[Collected data]

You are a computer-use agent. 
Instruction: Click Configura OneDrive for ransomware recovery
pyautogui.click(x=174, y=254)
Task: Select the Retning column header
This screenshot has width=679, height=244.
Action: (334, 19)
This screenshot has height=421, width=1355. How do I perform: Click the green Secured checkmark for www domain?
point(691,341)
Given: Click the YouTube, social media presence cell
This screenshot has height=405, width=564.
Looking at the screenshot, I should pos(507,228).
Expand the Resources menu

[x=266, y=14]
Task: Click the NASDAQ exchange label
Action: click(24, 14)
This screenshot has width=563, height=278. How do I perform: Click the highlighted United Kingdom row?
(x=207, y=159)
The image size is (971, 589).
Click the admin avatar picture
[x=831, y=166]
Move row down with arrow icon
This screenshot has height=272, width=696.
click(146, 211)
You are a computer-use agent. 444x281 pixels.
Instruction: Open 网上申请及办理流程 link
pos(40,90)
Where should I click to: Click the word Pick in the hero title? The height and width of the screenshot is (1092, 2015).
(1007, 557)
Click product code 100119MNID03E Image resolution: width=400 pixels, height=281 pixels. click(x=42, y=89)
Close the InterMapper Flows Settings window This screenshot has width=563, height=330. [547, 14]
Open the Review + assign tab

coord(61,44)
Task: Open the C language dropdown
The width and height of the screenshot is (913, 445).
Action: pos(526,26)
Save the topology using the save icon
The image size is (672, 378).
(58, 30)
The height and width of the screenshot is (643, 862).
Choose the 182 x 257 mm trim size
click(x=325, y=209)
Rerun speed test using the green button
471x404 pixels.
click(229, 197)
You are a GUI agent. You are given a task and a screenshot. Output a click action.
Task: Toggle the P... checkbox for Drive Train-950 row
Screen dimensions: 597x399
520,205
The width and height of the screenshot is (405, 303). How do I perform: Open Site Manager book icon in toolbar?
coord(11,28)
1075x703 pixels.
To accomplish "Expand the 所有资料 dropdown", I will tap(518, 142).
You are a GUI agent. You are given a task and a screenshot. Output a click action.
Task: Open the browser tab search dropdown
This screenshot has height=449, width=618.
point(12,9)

• **EXERCISE OBJECTIVE**:
Using the records given above, list every line that includes the word "agent".

• **RESPONSE FOR THIS EXERCISE**:
You are a computer-use agent. 
You are a computer-use agent. 444x281 pixels.
You are a GUI agent. You are given a task and a screenshot. Output a click action.
You are a GUI agent. You are given a task and a screenshot. Output a click action.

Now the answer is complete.